Task to complete: In the material below, the lines from the one containing "You are a GUI agent. The screenshot is 117×2576." through the one containing "Nigeria (74, 2307)" are to be given again exactly, ends included, and no others.

[[ Exercise input open ]]

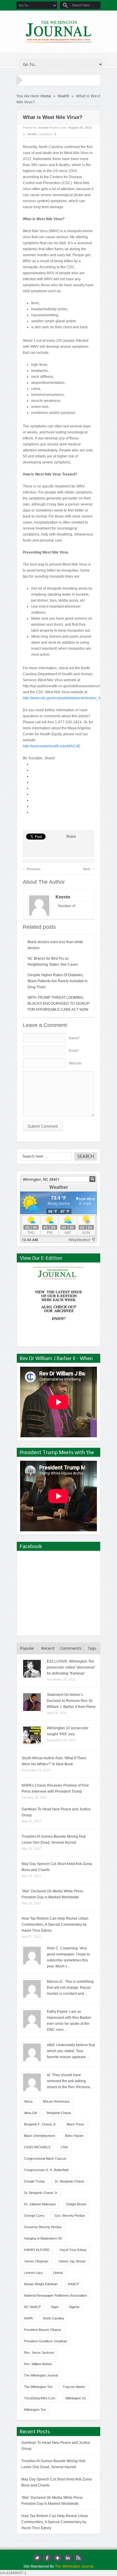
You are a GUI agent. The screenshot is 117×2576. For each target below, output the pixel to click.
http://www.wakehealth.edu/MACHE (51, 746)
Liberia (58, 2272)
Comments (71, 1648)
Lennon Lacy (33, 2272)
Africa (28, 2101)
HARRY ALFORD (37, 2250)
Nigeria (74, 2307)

[[ Exercise input closed ]]
[[ Exercise input open ]]

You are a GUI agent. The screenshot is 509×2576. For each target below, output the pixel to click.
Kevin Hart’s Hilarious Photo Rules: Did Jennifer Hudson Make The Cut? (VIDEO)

[[ Exercise input closed ]]

Answer area:
You are a GUI agent. The screenshot is 117×2576. For each target below, output the pixel to click.
http://www.wakehealth.edu/MACHE (51, 746)
Liberia (58, 2272)
Comments (71, 1648)
Lennon Lacy (33, 2272)
Africa (28, 2101)
HARRY ALFORD (37, 2250)
Nigeria (74, 2307)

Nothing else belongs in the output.